Here, we have developed a Monte Carlo model of microtubule dynamics, which is computationally simple and yet detailed enough to account for major structural features of the protofilaments at the dynamic microtubule tips. We show that when our model is parameterized to represent lateral bonds with high activation barriers, accumulation of lagging curved protofilaments at the growing microtubule tips can destabilize these polymers, explaining the age-dependent catastrophes and weak dependence of catastrophe frequency on free tubulin concentration. Rescues are predicted to be very rare unless patches of GTP-tubulin are embedded into the microtubule shaft. Using a modified in vitro assay, in which growing microtubules are isolated from any contact with the surface of the coverslip, we demonstrate that spontaneous rescues are indeed very rare. The rate of incorporation of fluorescently labeled tubulin into the shaft of isolated microtubules is also significantly reduced compared to the conventional microtubule assay, in which microtubule contacts with the surface of the coverslip are possible. These results suggest that microtubule damage and repair is the predominant mechanism of the rescues that have been observed in conventional coverslip-based assays in vitro. We speculate that this mechanism should also play a key role in the crowded environment of living cells.

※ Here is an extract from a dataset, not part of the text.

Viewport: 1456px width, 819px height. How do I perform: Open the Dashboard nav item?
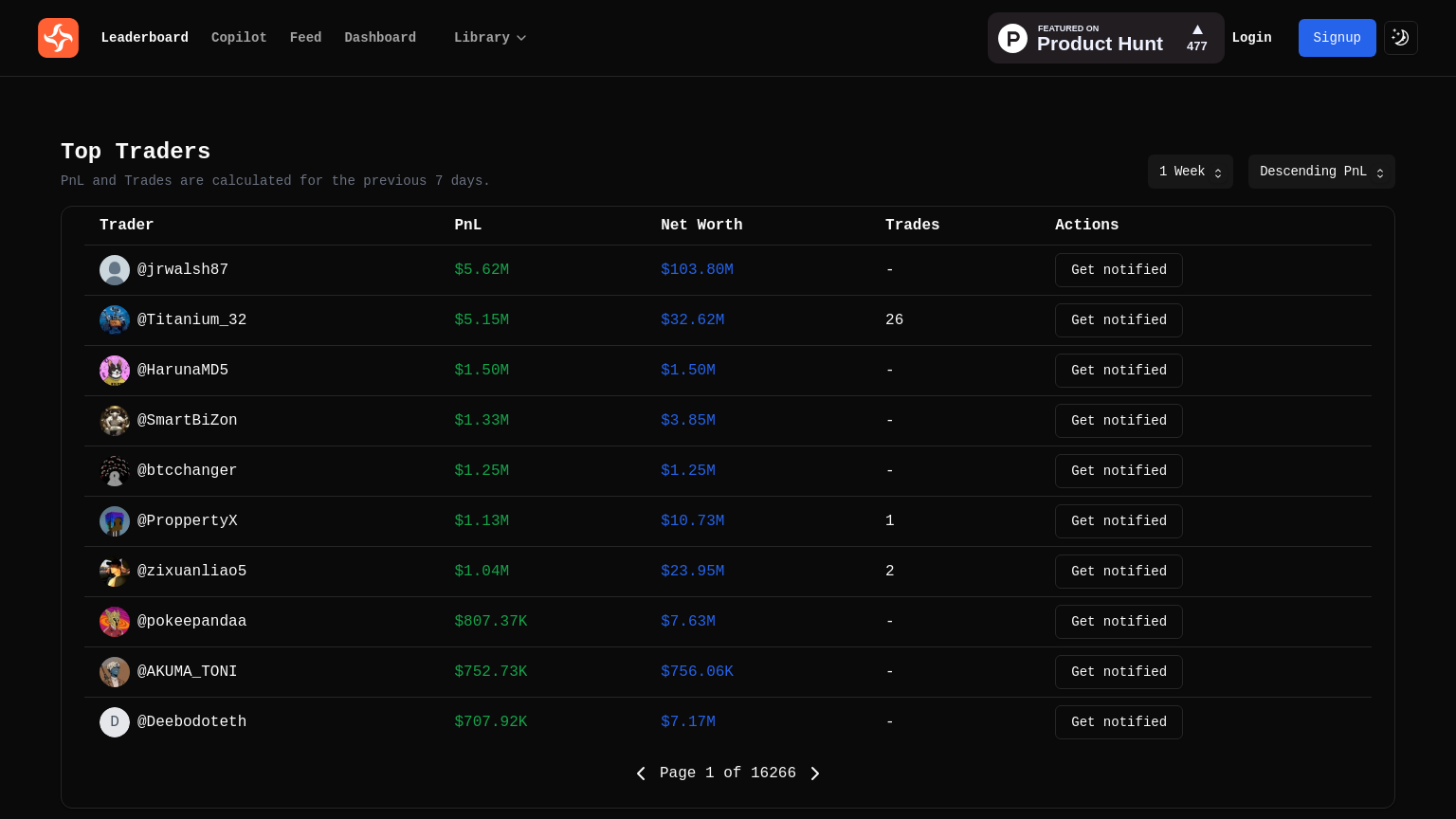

Four-State Monte Carlo Model of Microtubule Dynamics.

To understand the mechanisms underlying microtubule catastrophes and rescues, in light of the structural findings about the bent shapes of GTP-tubulin dimers in solution (38–40) and the flared appearance of the growing microtubule tip (41–46), we have formulated a four-state Monte Carlo model (Fig. 1A). We introduce two conformational states of the tubulin dimer: 'curved' and ‘straight'. These states are considered in addition to the two nucleotide states (GTP or guanosine diphosphate bound), which were commonly considered in previous two-state models. Overall five possible types of events are permitted in the simulation: longitudinal attachment of a tubulin dimer to the tip of the protofilament; longitudinal breakage of a curved protofilament; tubulin dimer straightening, implying formation of lateral bonds with any adjacent tubulin in the straight state; tubulin dimer bending, implying breakage of all of its lateral bonds with the neighbors, if any; and GTP hydrolysis, which can occur if the tubulin dimer is longitudinally capped by another GTP dimer in the straight state (47, 48). Based on structural data (38, 44, 49) and in contrast to the assumptions of most previous models, we postulate that GTP hydrolysis does not affect the equilibrium curvature of the tubulin protofilament. Rather, it weakens the tubulin dimer’s bonds with adjacent tubulins or increases the bending energy of the interdimer interface. All types of events can occur stochastically, governed by their respective kinetic rate constants (see SI Appendix, Table S1 for complete list of model parameters). We assume thermodynamic equilibria for longitudinal bond formation and breakage and protofilament straightening and bending processes. Therefore, kinetic rate constants, describing those processes, are linked to the free energies of the lateral and longitudinal tubulin–tubulin bonds and the bending energy of tubulin dimers (more details provided in the SI Appendix, Methods).

Fig. 1.

Four-state model of microtubule dynamics. (A) Schematic of the four-state Monte Carlo model. Arrows depict kinetic transitions between the states. Red corresponds to the GTP-bound tubulin states, and green corresponds to the GDP-bound tubulin states. (B) Dependence of microtubule assembly rate on tubulin concentration in the model and published experiments (18). (C) Dependence of the microtubule disassembly rate on tubulin concentration in the model and published experiments (17). (D) Microtubule length versus time in a simulation.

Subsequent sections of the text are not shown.